I don’t even want to talk about the potential for nuclear conflict or bio-terrorism. Some things are too depressing even for me.
The picture I am painting is one of economic hardship, political strife, and a great deal of misery. Without beating it into the ground, let it suffice for me to say that the world has been through travails and catastrophes of unimaginable severity before. I doubt that the educated minority of Henry James generation would have ever been able to conceive of the horror of the 1930s and 40s. (For the Nineteenth century men and woman who lived long enough -- oh, say a Sigmund Freud or a John Singer Sargent --World War One was bad enough, bringing on a kind of culture-wide nervous breakdown later to be called Modernism).

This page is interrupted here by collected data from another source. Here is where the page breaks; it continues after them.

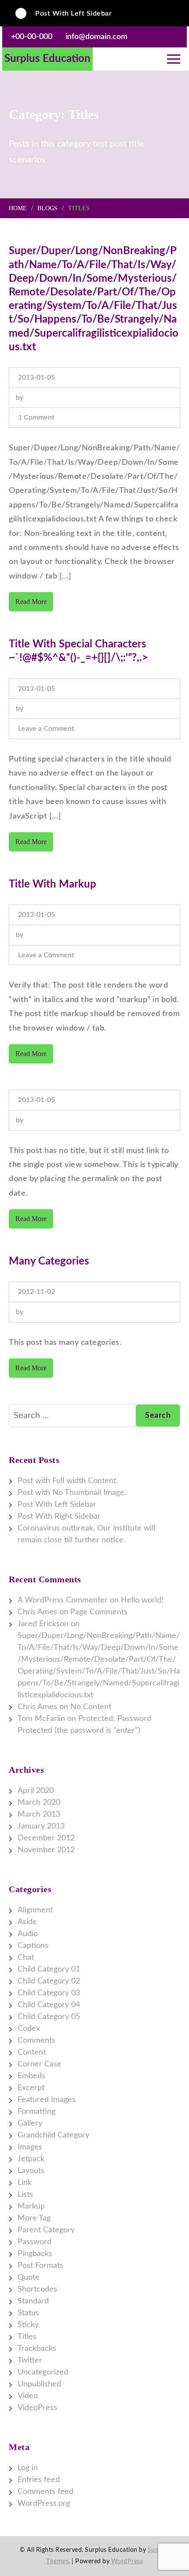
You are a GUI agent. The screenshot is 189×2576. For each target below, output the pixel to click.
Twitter (30, 2360)
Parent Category (46, 2230)
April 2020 (36, 1791)
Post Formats (40, 2266)
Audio (28, 1934)
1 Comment (36, 418)
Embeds (31, 2076)
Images (30, 2147)
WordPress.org (44, 2504)
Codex (29, 2029)
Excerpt (31, 2088)
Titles (27, 2337)
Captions (33, 1946)
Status (28, 2313)
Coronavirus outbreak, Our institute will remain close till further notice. (86, 1534)
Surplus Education (47, 59)
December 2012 (46, 1838)
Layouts (31, 2171)
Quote (29, 2277)
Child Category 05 (49, 2017)
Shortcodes (37, 2289)
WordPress (127, 2561)
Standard (33, 2301)
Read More (31, 601)
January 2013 (41, 1826)
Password (34, 2242)
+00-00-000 (31, 37)
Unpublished (39, 2384)
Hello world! (142, 1600)
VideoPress (37, 2408)
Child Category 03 (49, 1993)
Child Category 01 (49, 1969)
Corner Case (40, 2064)
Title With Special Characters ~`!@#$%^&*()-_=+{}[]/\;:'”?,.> (78, 651)
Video (28, 2396)
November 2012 (46, 1850)
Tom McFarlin (41, 1719)
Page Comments (98, 1612)
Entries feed (39, 2480)
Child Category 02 (49, 1981)
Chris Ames (37, 1612)
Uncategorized (43, 2372)
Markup (31, 2206)
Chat (26, 1958)
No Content (90, 1707)
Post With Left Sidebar (73, 12)
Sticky (28, 2325)
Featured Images (47, 2100)
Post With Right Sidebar (59, 1516)
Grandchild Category (53, 2135)
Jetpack (31, 2159)
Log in (28, 2468)
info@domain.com (96, 37)
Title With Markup (52, 884)
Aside (27, 1922)
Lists (25, 2195)
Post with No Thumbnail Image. (72, 1493)
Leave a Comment (46, 730)
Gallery (30, 2123)
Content (32, 2052)
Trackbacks (37, 2349)
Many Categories (49, 1261)
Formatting (36, 2112)
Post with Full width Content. (68, 1481)
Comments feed (45, 2492)
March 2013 (39, 1814)
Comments (36, 2040)
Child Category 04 (49, 2005)
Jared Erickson (43, 1624)
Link (25, 2183)
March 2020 (39, 1803)
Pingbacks (35, 2254)
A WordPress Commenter (63, 1600)
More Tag (34, 2218)
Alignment (35, 1910)
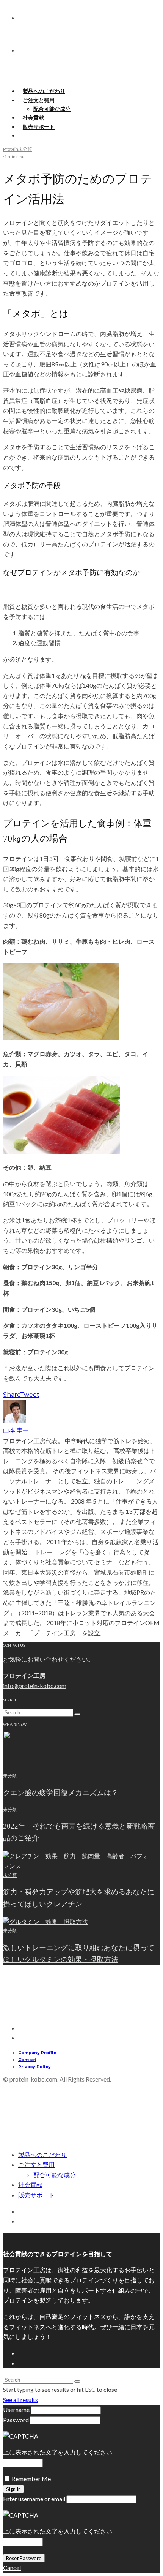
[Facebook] (22, 2126)
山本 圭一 (16, 1430)
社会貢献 (30, 2184)
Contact (27, 2059)
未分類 (25, 149)
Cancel (12, 2567)
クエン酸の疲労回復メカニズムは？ (60, 1793)
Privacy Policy (34, 2066)
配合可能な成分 (52, 109)
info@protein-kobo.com (34, 1685)
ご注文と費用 (39, 100)
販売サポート (39, 126)
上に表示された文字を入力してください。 (60, 2452)
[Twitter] (22, 2133)
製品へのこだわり (42, 2154)
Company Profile (37, 2052)
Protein (10, 149)
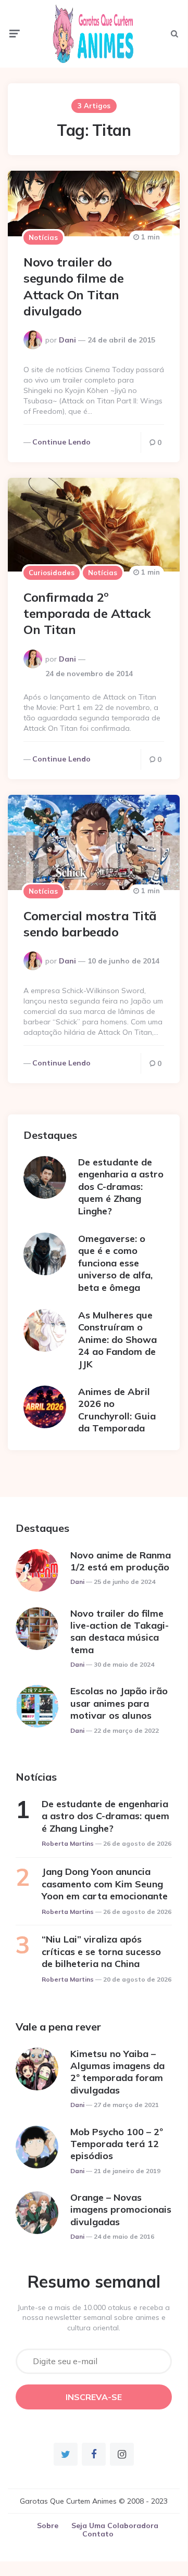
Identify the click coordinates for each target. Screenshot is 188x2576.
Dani (67, 340)
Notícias (43, 237)
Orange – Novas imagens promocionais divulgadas (120, 2209)
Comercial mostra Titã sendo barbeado (90, 924)
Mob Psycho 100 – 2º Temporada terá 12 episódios (116, 2144)
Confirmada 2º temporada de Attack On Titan (87, 613)
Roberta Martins (68, 1843)
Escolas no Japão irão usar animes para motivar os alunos (119, 1703)
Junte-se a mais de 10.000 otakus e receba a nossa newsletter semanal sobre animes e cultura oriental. (94, 2317)
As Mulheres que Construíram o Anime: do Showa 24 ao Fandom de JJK (117, 1339)
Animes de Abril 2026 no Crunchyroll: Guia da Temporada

Who knows what extravaganzas of gore and despostism may await us?
So how does one manage to stay sane facing such scary prospects? It’s not easy. Sometimes one must resort to strong beverages or pharmaceuticals. About me, personally, this much you may be told: I’ve done what I can to put myself in a position where I hope to remain relatively safe. I live in a small main street town in upstate new York, a place with the kind of traditional characteristics that serve as an armature for civilization no matter how regimes change or how rough times get. I wouldn’t want to stick around a Sunbelt city, a place like Atlanta, Houston, or Phoenix, because these places will not adapt well to such possible events as unstable oil markets or mass unemployment. But I don’t flatter myself to think I will be immune to sweeping political and economic forces where I happen to be. If nothing else, I’ve mouthed off in print so much about what a stupid-ass culture we are, that I may have made too many enemies, and under the wrong circumstances who knows how I might be treated. It’s happened before elsewhere to people who are critical of their societies. But, neither am I excessively paranoid. I’m not sitting around waiting for knocks on the door. . . yet.
What keeps me going is simply this: the Aristotelian notion of eudaemonia, which is the idea that a life of purposeful activity in accordance with reason tends to produce human happiness. I would add that the activity ought to be honorable -- with the caveat that what is "purposeful" and "honorable" must be left open to interpretation. What this leads to is the belief that there is such a thing a good life. Certainly my idea of this will differ from yours, and this is what makes life interesting. In an ideal world, history and experience will sort out who had the better idea over the long haul. I wish to steadfastly resist the thought that we learn nothing over the ages -- and manifestly we do learn, if, perhaps, blunderingly, or else there would have been no Michelangelo or Grand Central Station, or Robert Altman movies, or Valium.
Anyway, I’m glad that the Twentieth century is over. It’s possible that the 21st will be an improvement -- just as I believe (perhaps foolishly), that the Nineteenth was generally a good one, a real corker (and don’t let’s get started about the Battle of Cold Harbor, etc.). Let’s just bid the Twentieth a gingerly farewell, as we would say goodbye to a vexing and malicious parent at the cemetery as the casket slides into the receiving vault of eternity. Rest in peace, come no more, let us carry on better than before, and may God bless himself back into existence.